Transgredir as regras tem que ter consequências de fato, diz Denise "E a gente faz. A gente já teve demissão, encerramos contratos com médicos. E esses exemplos têm de ser mostrados, explicados e servir de referências positivas."

Ela é presidente do Comitê de Compliance da Anahp (Associação Nacional de Hospitais Privados).

"Nosso objetivo é influenciar esses 80 e tantos hospitais da Anahp. Há um caminho a percorrer, principalmente de organização interna. Tem auditoria interna? Área de compliance [boas práticas]? Auditoria externa que valida os balanços? Os hospitais estão ganhando aos poucos essa maturidade. A gente sabe que, por mais controles que se coloquem, se você tem alguém na sua instituição que está muito interessado em fazer algo que não é correto, isso vai acontecer. O importante é: tem controles para conseguir perceber isso. E o que você faz depois que achou isso. No nosso caso, não tem muito segunda chance. Está no código de conduta, não é permitido? Então não é aqui que vai ficar."

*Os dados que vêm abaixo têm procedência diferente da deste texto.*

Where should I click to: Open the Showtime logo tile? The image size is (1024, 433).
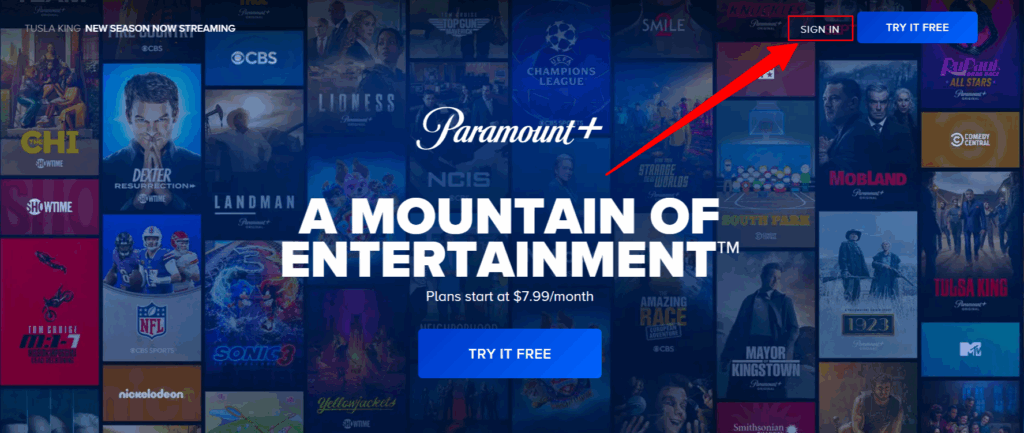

Cada um deve cuidar da saúde

O hospital BP (Beneficência Portuguesa) é assim

  • Fundação

    1859

  • Unidades

    7 núcleos em São Paulo (quatro hospitais e três outros serviços de saúde e pesquisa)

  • Médicos

    110 contratados e 2.900 cadastrados (podem atuar no hospital)

  • Funcionários

    7.500

  • Pacientes atendidos

    147,5 mil em 2016

  • Ebitda (Lucros antes de juros, impostos, depreciação e amortização) em 2016

    R$ 68,7 milhões

  • Ebitda previsto em 2017

    R$ 85,2 milhões

Uma engenheira no hospital para melhorar as finanças

Denise Santos conta que muita gente estranha uma engenheira como CEO de um hospital, explica por que a Beneficência mudou de nome e dá dicas para executivos que vão trabalhar fora de suas áreas de formação.

Hospital não tem só médico

As pessoas perguntam: Engenheiro no hospital?!? Sabe que tem um monte de engenheiro no hospital? Eu brinco com os médicos: o que seria de vocês sem os engenheiros? Tem a ressonância magnética, tomógrafo, os prédios que a gente constrói, a obra, a interligação elétrica. Sem os engenheiros, o hospital não rodava.

Hospital tem muitos profissionais diferentes. Advogados, economistas, físicos, marqueteiros, área comercial. É um negócio complexo. Hotelaria, restaurantes, lavanderia. Lavamos 14 toneladas de roupa por dia.

No meu caso, trago a experiência de uma visão um pouco mais estruturada de processos, com bastante foco em liderança, de olhar para as pessoas como parte importante do processo de desenvolvimento.

Encontre profissionais que complementem você

Se você é convidado para ir para uma área que não é a sua, significa que desenvolveu algumas coisas boas na área em que estava.

Primeira coisa é privilegiar, de forma bastante genuína, as relações. Um profissional traz background de conhecimento que traz da universidade, da sua vivência. Mas é impossível completar seu desafio, sua tarefa de forma individual.

No momento em que você reconhece que existem dos lados, para cima e para baixo pessoas que vão te complementar, isso ajuda demais.

Beneficência esteve no negativo por 10 anos

Vínhamos há mais de 10 anos numa onda de resultados ruins. Fizemos um planejamento estratégico de curto prazo, implementamos vários projetos para ganho de eficiência. Em dois anos, equilibramos as contas.

A Beneficência já tinha um conteúdo técnico muito relevante. Quando cheguei, me surpreendi positivamente com o grau de conhecimento e qualidade assistencial. Já existia um recheio importante. Faltava que as pessoas do lado de fora enxergassem isso -o que não é tarefa fácil. Durante muito tempo, passamos fechadinhos ali nos nossos 220 mil metros quadrados.

Buscando reconhecimento externo

Não adianta ficarmos muito bom internamente e não sermos reconhecidos dessa forma. Precisamos começar a pensar no nosso reposicionamento de marca.

Temos 157 anos. Como perenizar isso? Desenhamos projeto que olha desde governança, eficiência e experiência de paciente. Aí veio o projeto de marca, entendendo que tínhamos de nos modernizar, de ser vistos de forma mais alegre e colorida para fora.

Mas não é só mudar a marca, é mudar a cultura também. A gente está num movimento muito bom, de engajamento. Estamos agora contando tudo isso para fora.